Nos autos de apelação 07164.47-29.2019.8.07.0020 (TJDF), antes de ser promovida a citação, o autor noticiou a ocorrência de composição, colacionando instrumento do acordo, cujo teor apresentou a desistência em relação a um dos réus e o compromisso de pagamento da dívida pelo segundo réu. No referido instrumento houve a pretensão de extinção do feito com resolução de mérito, com relação a segunda ré. Contudo, o juízo de primeiro grau extinguiu o feito, sem resolução de mérito, porquanto demonstrada a composição entre as partes, antes de promovida a regular citação, lastreado na perda superveniente do interesse processual.

A parte autora/apelante sustentou que o instrumento de transação possuía cláusula específica acerca da citação dos requeridos, que tornaria prescindível a realização do aludido ato processual, bem como equivocada a extinção do feito sem resolução do mérito.

Inicialmente foi pontuado pelo Relator Des. Sandoval Oliveira, a possibilidade de o comparecimento espontâneo do réu para suprir a falta ou a nulidade do referido ato processual (CPC/2015, art. 239, § 1º), bem como a possibilidade de autocomposição entre as partes após o ajuizamento da demanda (CPC/2015, art. 3º, §3º).
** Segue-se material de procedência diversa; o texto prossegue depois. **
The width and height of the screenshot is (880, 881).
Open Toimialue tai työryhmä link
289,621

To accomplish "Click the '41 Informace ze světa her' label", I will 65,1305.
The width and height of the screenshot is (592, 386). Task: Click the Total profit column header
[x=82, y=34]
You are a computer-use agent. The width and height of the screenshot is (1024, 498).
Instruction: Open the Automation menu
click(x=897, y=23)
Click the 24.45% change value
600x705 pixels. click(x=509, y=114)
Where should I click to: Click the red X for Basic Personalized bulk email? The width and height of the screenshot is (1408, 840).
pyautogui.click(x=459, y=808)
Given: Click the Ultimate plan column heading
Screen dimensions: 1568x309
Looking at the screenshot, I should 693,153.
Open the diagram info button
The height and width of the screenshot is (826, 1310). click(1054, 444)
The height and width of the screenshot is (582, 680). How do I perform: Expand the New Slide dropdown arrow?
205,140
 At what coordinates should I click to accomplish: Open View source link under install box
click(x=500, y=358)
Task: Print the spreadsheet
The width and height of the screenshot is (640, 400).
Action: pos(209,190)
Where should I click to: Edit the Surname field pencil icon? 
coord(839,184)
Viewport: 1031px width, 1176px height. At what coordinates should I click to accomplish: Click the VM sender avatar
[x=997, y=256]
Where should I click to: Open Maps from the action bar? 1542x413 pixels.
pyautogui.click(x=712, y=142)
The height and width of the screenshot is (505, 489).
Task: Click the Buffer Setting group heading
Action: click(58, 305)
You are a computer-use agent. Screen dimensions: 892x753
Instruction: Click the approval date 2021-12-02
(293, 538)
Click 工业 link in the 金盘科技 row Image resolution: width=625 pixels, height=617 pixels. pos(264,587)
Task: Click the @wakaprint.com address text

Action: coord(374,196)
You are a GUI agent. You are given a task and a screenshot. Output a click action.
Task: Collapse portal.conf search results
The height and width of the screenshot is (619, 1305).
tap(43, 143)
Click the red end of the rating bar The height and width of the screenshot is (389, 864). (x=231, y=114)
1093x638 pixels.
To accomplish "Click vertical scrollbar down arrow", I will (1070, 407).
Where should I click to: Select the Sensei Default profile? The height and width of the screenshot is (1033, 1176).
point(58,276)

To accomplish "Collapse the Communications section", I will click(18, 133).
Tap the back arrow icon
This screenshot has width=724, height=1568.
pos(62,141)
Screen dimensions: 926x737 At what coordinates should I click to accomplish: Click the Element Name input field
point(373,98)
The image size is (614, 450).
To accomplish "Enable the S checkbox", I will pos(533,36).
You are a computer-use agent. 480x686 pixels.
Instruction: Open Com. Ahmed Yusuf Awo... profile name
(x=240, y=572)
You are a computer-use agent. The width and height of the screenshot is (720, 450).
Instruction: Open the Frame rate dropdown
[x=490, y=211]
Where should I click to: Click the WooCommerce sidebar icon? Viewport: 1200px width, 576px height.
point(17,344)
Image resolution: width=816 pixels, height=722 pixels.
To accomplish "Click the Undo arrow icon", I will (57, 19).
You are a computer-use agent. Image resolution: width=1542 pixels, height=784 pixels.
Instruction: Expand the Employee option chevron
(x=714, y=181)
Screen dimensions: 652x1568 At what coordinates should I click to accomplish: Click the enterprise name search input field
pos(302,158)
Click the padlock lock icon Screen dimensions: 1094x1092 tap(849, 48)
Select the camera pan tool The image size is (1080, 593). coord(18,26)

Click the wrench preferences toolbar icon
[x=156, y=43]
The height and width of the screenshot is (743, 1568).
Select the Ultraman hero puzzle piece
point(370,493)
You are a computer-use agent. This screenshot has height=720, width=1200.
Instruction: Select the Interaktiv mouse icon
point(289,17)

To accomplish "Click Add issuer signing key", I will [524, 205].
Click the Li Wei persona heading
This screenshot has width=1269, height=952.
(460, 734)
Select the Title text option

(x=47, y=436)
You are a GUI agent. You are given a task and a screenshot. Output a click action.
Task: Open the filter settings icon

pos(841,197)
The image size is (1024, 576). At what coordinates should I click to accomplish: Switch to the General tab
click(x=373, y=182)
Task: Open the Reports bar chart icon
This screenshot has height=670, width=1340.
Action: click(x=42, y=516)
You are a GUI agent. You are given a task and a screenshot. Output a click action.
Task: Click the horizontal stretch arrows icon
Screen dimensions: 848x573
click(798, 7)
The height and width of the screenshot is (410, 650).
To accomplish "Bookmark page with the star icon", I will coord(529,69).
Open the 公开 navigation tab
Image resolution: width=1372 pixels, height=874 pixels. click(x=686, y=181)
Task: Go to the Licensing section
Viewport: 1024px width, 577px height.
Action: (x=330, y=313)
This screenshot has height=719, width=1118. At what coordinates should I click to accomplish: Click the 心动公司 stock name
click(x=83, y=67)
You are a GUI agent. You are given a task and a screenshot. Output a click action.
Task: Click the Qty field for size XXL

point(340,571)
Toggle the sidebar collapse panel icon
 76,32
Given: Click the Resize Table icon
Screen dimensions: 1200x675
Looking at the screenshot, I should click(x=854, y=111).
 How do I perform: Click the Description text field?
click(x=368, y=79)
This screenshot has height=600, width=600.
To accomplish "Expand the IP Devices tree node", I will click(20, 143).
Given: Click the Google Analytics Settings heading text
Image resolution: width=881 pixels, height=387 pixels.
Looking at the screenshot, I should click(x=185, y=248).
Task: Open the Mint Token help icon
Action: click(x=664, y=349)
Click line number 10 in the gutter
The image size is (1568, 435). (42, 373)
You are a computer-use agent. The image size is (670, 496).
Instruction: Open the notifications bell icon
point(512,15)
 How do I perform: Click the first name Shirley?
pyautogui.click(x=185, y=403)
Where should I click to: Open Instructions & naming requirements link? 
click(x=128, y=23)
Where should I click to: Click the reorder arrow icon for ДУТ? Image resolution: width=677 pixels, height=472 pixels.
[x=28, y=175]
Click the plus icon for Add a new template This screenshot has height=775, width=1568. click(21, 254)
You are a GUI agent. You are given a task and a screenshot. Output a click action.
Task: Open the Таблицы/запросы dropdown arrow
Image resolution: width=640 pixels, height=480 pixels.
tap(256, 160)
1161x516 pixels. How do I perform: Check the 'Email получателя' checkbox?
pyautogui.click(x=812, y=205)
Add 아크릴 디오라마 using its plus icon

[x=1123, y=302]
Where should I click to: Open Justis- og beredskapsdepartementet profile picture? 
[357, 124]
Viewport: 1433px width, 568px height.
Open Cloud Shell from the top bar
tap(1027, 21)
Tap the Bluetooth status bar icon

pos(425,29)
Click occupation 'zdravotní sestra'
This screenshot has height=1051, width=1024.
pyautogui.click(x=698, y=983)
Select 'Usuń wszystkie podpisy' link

Porém, destacou que o instrumento colacionado aos autos – antes de efetivada a citação – é subscrito apenas pela segunda ré, sem a participação de advogado na defesa de seus interesses, cabendo ao juiz, nos termos do CPC/2015, art. 190, parágrafo único, controlar a validade das convenções:

[…] Conforme consabido, o artigo 840 do Código Civil autoriza aos interessados prevenirem ou terminarem um determinado litígio mediante concessões mútuas, sem prescrever a participação de advogados como elemento de existência, validade ou eficácia do negócio. Tal grau de liberdade, todavia, está adstrito ao objeto da controvérsia, não alcançando poderes, faculdades e ônus processuais. Nos termos do artigo 190, parágrafo único, do Diploma Processual, cabe ao juiz, de ofício ou a requerimento, controlar a validade das convenções relativas aos atos processuais, previstas no caput do mencionado dispositivo, recusando-lhe a aplicação sempre que constatada situação de vulnerabilidade ou qualquer outra espécie de vício capaz de ensejar a sua nulidade. Considerando que a citação é ato essencial e ostenta natureza de garantia, qualquer convenção a seu respeito reclama maior desvelo. De tão relevante ao requerido e ao curso processual, tal espécie de notificação constitui ato oficial, cercado de formalidades e advertências (CPC/2015, art. 248, §3º e CPC/2015, art. 250). Na espécie, a manifestação da requerida, mediante autocomposição e naquele momento, repercute amplamente sobre a relação jurídica processual, inclusive no tocante à sucumbência e à verba honorária. Nesse descortino, ante a manifesta vulnerabilidade de uma das partes, esta parcela da convenção não poderia ser homologada […].

Deste modo, o acordo extrajudicial firmado antes da citação não se equipara ao comparecimento espontâneo, e também não permite qualquer pronunciamento judicial de homologação, pois sequer há lide a ser resolvida, uma vez que a relação jurídica processual somente se realiza quando da integração do réu, o que não aconteceu no caso debatido.

Ademais, “o acordo firmado, embora eficaz entre aqueles que o subscrevem, somente poderia ser homologado se os advogados constituídos por ambas as partes tivessem participado da sua constituição e ratificassem essa vontade perante o juízo.”